I can only imagine how awful this situation must be: a condom breaks or a moment of thoughtlessness takes over, and you have some pharmacist telling you that he won't sell you plan b because it's against his religious beliefs (or whatever the case may be). It's like that pharmacist is playing God, determining the future of a scared woman that is trying to do the right thing instead of bringing a child into the world when she is not ready and giving up her own life and perhaps also the possiblity of acheiving her hopes and dreams.
I for one hope the Jane movement finds a way to help those that need it. Modern medicine has given us something truly useful and it's a shame to not use it when it's needed.
posted by Holy foxy moxie batman! at 4:47 PM on October 22, 2006


I had heard that EC is actually just a series of birth control pills taken for a higher dose. If this is so, why aren't doctors suggesting that people get the pill and take x many pills as EC?
posted by jb at 4:54 PM on October 22, 2006


jb, not all birth control pills are the same.

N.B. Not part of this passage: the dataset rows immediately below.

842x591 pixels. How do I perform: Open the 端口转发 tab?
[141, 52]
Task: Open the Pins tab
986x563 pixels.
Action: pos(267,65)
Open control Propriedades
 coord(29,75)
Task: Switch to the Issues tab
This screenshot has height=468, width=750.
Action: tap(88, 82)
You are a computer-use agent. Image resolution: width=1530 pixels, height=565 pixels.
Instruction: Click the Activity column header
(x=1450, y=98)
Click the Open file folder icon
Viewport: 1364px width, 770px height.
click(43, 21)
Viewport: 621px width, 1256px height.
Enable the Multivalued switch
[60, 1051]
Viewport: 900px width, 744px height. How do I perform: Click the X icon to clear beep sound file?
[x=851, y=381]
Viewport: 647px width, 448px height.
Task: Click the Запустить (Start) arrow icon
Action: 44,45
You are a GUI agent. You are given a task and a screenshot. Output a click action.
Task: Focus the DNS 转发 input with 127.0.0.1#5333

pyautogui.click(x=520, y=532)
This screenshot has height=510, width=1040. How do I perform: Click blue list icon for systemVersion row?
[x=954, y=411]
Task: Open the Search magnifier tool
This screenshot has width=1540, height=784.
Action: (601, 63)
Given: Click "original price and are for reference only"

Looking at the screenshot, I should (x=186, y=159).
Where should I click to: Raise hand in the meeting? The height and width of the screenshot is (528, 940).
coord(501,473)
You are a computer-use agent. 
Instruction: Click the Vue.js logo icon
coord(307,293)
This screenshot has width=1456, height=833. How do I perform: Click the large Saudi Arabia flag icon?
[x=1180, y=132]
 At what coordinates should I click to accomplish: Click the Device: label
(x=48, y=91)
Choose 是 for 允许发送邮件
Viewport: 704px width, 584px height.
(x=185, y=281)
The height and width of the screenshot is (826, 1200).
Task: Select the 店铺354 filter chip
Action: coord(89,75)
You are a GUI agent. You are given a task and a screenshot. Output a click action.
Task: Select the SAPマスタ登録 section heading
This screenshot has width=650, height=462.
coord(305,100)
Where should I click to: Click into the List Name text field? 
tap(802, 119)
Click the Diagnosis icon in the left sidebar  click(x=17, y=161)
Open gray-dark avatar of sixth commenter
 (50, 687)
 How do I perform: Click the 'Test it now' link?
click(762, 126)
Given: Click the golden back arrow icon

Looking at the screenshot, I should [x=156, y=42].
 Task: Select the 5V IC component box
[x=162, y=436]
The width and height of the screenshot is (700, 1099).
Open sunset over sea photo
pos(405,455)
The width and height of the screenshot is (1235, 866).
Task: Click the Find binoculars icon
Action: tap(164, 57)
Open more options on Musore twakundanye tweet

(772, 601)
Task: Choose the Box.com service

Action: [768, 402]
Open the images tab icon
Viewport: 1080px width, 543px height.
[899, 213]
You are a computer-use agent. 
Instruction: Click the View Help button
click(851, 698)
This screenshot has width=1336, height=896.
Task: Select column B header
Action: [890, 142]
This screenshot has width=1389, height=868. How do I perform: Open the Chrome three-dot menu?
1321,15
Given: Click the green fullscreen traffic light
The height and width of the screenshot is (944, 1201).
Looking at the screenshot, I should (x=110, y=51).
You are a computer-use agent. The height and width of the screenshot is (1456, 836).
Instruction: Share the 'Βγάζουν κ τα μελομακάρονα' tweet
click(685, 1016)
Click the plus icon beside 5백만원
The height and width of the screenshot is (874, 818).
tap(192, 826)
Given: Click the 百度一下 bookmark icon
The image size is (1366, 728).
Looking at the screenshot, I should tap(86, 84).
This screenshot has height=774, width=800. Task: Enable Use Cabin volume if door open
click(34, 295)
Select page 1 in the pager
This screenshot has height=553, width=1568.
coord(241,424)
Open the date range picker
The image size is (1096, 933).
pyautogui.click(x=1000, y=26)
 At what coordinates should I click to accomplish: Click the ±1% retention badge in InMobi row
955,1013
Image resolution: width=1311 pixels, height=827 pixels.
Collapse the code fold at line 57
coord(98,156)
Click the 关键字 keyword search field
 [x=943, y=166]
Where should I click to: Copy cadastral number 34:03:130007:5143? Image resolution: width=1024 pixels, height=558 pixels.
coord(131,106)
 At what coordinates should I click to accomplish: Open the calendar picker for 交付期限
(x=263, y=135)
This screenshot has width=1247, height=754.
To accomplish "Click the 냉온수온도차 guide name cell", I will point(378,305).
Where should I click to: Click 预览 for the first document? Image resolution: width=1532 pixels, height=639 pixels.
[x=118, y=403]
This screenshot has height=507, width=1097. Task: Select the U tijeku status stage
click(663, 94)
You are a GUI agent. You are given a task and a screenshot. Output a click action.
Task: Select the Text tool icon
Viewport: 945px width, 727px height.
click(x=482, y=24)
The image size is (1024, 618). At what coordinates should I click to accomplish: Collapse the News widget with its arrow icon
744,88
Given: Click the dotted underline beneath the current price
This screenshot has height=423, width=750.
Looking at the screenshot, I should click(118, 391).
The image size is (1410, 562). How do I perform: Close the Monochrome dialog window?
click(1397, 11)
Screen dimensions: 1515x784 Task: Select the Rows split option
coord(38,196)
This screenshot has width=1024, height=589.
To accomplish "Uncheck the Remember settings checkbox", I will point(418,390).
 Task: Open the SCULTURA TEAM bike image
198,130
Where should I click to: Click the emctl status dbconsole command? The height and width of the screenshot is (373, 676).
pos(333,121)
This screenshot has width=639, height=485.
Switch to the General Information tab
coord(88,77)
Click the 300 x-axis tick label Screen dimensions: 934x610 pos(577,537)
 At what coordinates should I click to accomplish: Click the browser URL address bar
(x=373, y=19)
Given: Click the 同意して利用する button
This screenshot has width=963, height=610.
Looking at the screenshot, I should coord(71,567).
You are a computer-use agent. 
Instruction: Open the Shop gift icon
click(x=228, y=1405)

My understanding is that the "take x amount of pills" route only works for certain kinds of BC.

Shit like this makes me sick to my stomach. I always wondered though if it was possible for the women who are denied EC to take legal action against those pharmacists and doctors. For instance, in Biting Beaver's case she now has to pay the higher cost of an abortion and deal with the emotional strain of going to the clinic. Not to mention the fact that after posting her original entry she recieved death threats. I'm not a lawyer, but is there anything preventing her from suing those who denied her needed medication? And if she did would she be successful?

On the whole I'm very grateful that I live in a state where EC has been OTC for the while, but it pisses me off so damn much to think about how backwards so much of the country is on this issue.
posted by kosher_jenny at 5:25 PM on October 22, 2006


jb, not all birth control pills are the same. My understanding is that the "take x amount of pills" route only works for certain kinds of BC.

That makes sense. I was just thinking that if there are any alternatives to EC in the form of several birth control pills, than this information (what kind of BC, how many pills, risk factors, etc) could be potentially more effective than something like this Janes plan, since it's easier to get BC than EC. Women could get birth control pills, and stock them up against when they need EC.
posted by jb at 5:42 PM on October 22, 2006


For information on which birth control bills can be used as EC and the dosage, see the Princeton EC site. It also has a database of health care providers and pharmacists who are willing to dispense EC. There is also a list of what EC is available in various countries.

In Australia, EC as a specific product is fairly new (~4 years?) and now available OTC (and as far as I know, there are none of the issues about availability that exist in the US). However, prior to that, doctors would use bill control pills and provide the correct dosage level required.
posted by AnnaRat at 5:58 PM on October 22, 2006


since it's easier to get BC than EC. Women could get birth control pills, and stock them up against when they need EC.

Only if you already have a prescription to one of the correct combo pills, or go to a doctor willing to give you a "preventative" prescription, or live in an area with a Planned Parenthood or similar clinic -- situations that most definitely do not apply across the board for all women and girls in this country.
posted by scody at 5:58 PM on October 22, 2006


I live in a state where I'm willing to bet it will be almost impossible to get EC unless you're in Austin or know a compounding pharmacist.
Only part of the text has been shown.